Supplied data =

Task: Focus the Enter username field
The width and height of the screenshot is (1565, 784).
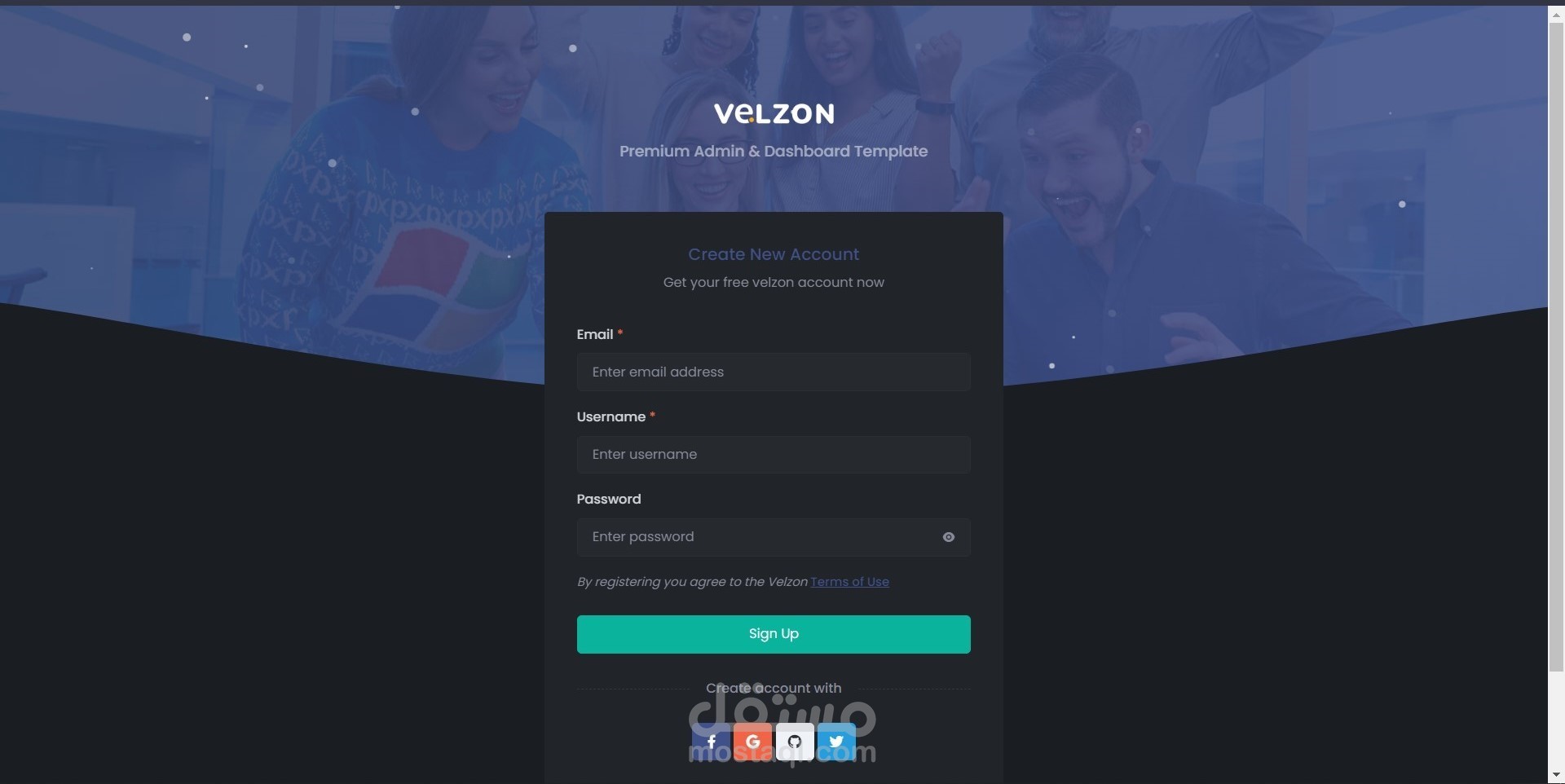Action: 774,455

* * *

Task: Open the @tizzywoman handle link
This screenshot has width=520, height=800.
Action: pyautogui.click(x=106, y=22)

Work required =
Copy out every line of the listing that contains the string "Task".

Response to this exercise =
Task: Focus the Enter username field
Task: Open the @tizzywoman handle link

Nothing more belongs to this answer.